While on the other hand the genotype AG within VDR( rs 1544410A > G) occurred less frequently in CVD patients with and without T2D vs controls, while GG genotype found more frequently in CVD with and without T2D patients and the A allele was less frequently in CVD patients with and without T2D while the mutant G allele was significantly more frequently in CVD patients with and without T2D and associated with 6 times in CVD more than healthy group (OR =5.745) and with 2 times in CVD with T2D more than CVD without T2D (OR= 1.679), presumably that the A allele might have a protective effect regarding CV risk while the G allele may represent increased risk. These polymorphisms might represent a new cardiac risk factor with our finding.
• Furthermore, when comparing VitD levels to VDR polymorphisms, the heterozygous CT/AG or homozygous TT/GG mutants of FokI and BsmI polymorphisms, respectively, had lower VitD levels and were significantly more prevalent in CVD patients with T2D compared to those without T2D, indicating that VitD and VDR variants significantly altered VitD signaling process leading to heart-related deformities beside that hypo-vitaminosis D may lead to beta-cell dysfunction and insulin resistance.
• Relating to clinical parameter and VDR polymorphism, higher BMI, FBG, HOMA-IR, TC, TG, LDL-C, IL-6 ,IL-10 and lower HDL-C were seen in patients with TT /GG and CT/ AG genotype than those with CC and AA genotype.
• Serum IL-6 level (proinflamatory marker) was highly significant in CVD patient with and without T2D in comparison of non-CVD subjects (P < 0.001), which confirmed by positive correlation of IL-6 with cardiovascular risk factors as HOMA-IR, TC, TG, LDL and BMI in cardiovascular with and without diabetes groups. Moreover there was a significant statistical difference in IL-6 level between CVD patients with and without T2D groups (P < 0.001), this could be explained on the basis of increased IL-6 level is associated with increased blood viscosity leading to the deposition of fibrinogen, decreases the activity of lipoprotein lipase and stimulates the hypothalamic-pituitary-adrenal axis which associated with obesity, hypertension, and insulin resistance, all of these action are strong risk factors for CVD.
• Serum IL-10 (anti- inflammatory marker) was significantly decreased in CVD patient with and without T2D, when compared to non-CVD patients, also, IL-10 was negatively correlated with cardiovascular risk factor (BMI, HOMA-IR, TC and LDL-C and by positively correlated with the cardio-protective parameter (HDL-C).

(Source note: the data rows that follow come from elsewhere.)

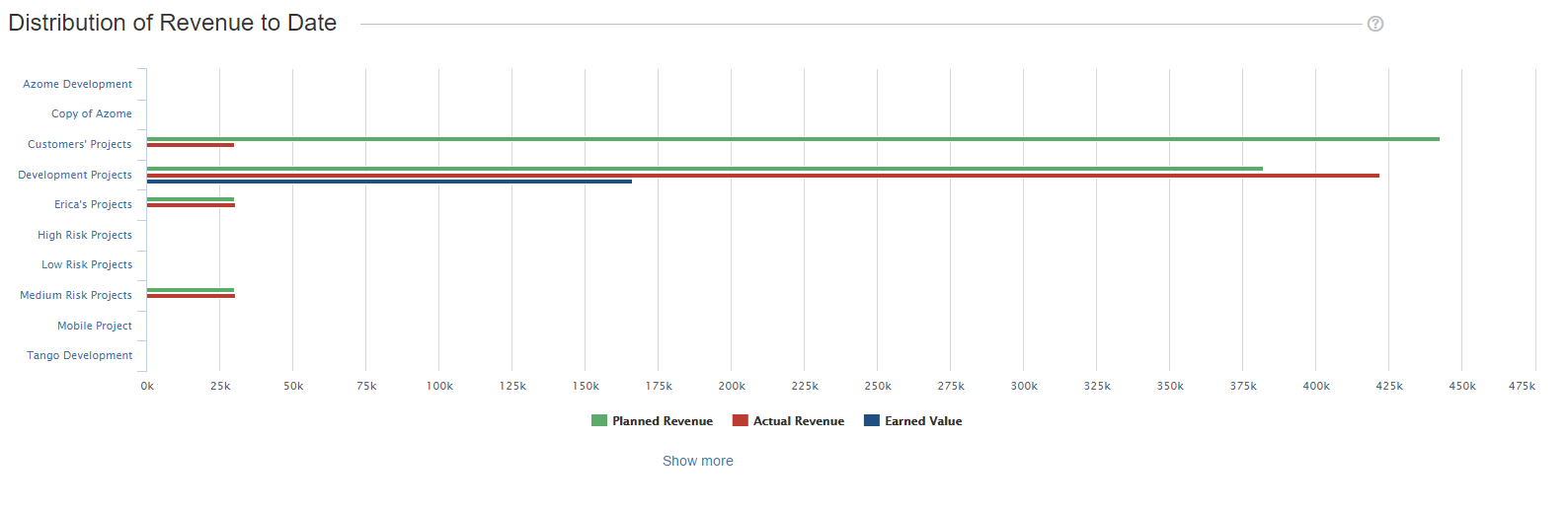
Task: Open the Azome Development link
Action: point(77,85)
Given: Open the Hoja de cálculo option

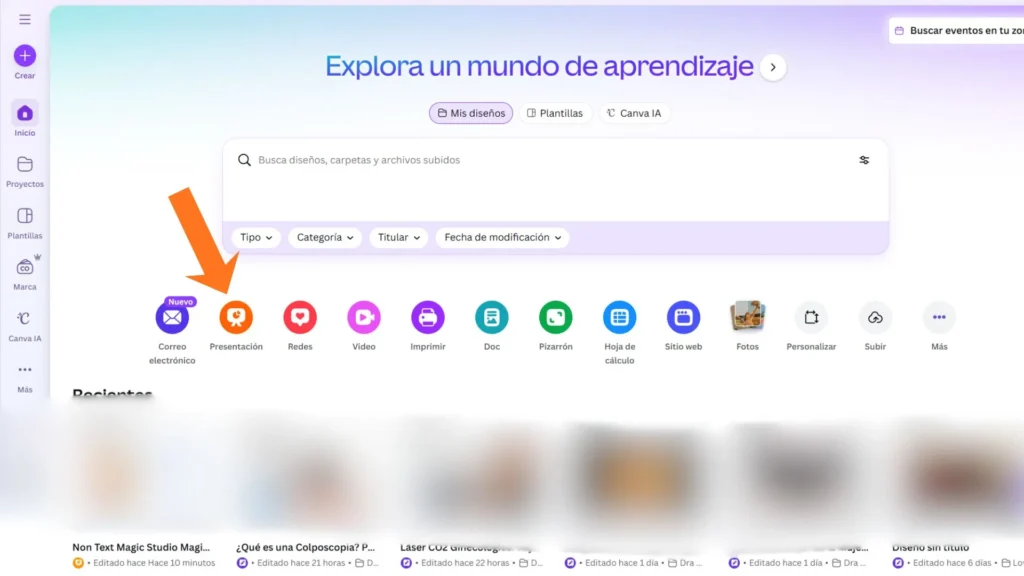Looking at the screenshot, I should click(x=619, y=316).
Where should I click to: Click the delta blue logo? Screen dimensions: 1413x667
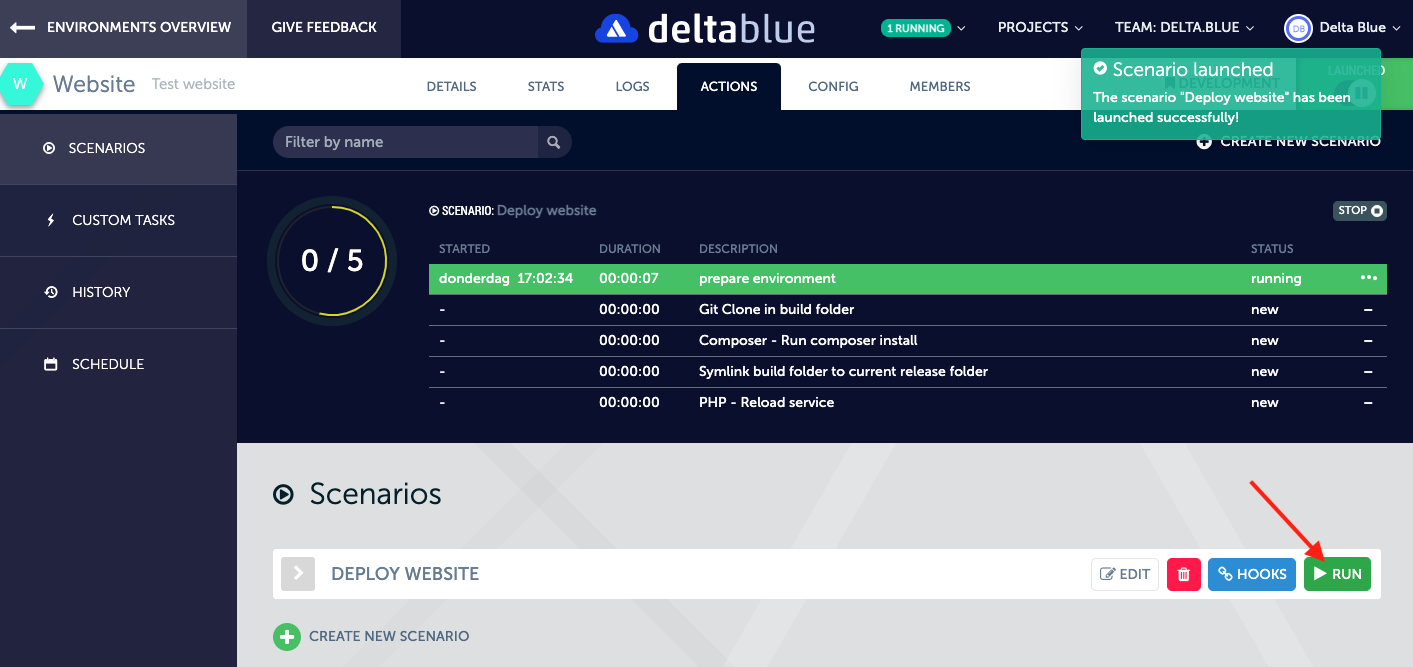tap(705, 28)
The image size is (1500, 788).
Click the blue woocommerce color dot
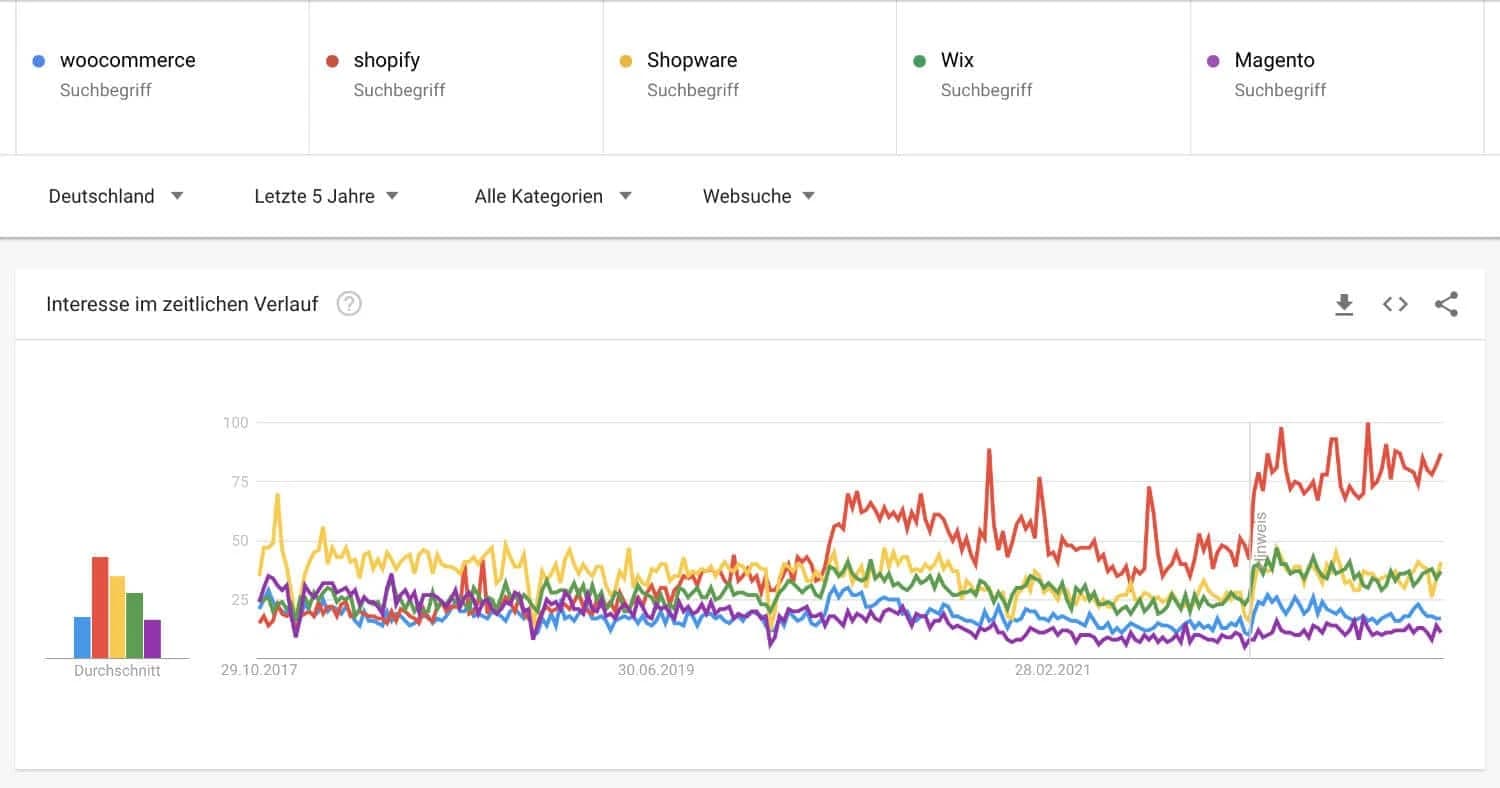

• Relating to the area under the Receiver characteristic curve of IL-6 was 0.833 indicating a good ability of IL-6 values for distinguishing cardiovascular patient from non cardiovascular patient, whereas, the area under the Receiver characteristic curve of IL-10 was 0.657 indicating a poor ability of IL-10 values for distinguishing CVD patient from non-CVD patient. Thus IL-6 may be considered as biochemical marker that can be used to predict the CV risk.

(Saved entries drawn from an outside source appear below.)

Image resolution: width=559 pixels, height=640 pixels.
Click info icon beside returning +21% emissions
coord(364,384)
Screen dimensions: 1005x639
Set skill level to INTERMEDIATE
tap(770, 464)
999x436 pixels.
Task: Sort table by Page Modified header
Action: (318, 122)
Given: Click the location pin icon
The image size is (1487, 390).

The study concludes that the level of VitD decreased in CVD patients and was extremely decreased in CVD with T2D. VitD level and the distribution VDR polymorphisms were associated with risk of CVD in Egyptian patients with or without diabetes considering that the mutant T allele of VDR (rs2228570C > T) and the mutant G allele of VDR (rs 1544410A > G) may represent increased risk of CVD. These results suggest VDR polymorphisms as potential diagnostic biomarkers for CVD susceptibility. Furthermore, both IL-6 and IL-10 were associated with CVD risk and IL-6 could be used as a prognostic marker of CVD in Egyptian patients.